• **Problem details**:
Some lines below may hold the string "will". Count them and give only the total.

☆ ☆ ☆ ☆

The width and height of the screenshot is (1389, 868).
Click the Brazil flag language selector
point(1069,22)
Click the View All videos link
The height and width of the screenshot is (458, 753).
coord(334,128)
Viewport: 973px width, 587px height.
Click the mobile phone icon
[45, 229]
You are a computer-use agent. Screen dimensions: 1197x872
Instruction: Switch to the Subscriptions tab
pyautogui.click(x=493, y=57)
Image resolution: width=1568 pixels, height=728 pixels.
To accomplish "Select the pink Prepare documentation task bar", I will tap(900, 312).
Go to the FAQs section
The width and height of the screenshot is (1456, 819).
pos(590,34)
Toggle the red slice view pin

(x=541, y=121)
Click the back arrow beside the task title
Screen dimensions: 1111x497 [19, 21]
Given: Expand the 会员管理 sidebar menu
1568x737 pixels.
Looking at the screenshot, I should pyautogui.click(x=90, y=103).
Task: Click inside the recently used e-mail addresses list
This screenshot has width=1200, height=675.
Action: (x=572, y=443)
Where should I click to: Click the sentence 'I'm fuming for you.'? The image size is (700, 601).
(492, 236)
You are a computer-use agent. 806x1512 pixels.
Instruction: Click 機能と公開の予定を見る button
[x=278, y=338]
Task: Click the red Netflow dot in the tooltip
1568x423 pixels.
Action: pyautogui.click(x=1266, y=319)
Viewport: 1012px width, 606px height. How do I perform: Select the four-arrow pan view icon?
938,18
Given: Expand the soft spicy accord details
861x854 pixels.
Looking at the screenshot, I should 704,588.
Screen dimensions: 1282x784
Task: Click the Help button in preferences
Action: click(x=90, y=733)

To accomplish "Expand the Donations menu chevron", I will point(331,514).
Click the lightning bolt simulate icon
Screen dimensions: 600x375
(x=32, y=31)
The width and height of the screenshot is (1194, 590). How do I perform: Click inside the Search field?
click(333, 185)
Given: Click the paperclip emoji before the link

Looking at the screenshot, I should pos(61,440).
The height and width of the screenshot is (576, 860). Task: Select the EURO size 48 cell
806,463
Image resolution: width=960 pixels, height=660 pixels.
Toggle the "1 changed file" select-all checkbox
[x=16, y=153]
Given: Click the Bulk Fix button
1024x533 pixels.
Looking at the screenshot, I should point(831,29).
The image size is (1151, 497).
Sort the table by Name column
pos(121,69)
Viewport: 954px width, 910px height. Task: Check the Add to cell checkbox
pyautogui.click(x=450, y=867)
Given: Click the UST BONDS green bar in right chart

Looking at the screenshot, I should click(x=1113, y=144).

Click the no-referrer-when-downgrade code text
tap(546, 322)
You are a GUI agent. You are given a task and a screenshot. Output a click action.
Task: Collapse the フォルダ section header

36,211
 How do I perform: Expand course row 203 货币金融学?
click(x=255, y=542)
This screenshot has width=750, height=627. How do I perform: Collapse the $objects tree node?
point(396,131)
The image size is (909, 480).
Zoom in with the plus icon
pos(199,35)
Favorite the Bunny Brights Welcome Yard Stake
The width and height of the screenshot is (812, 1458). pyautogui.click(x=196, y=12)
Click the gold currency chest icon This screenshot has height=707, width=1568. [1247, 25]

☆ ☆ ☆ ☆

• **Task response**:
2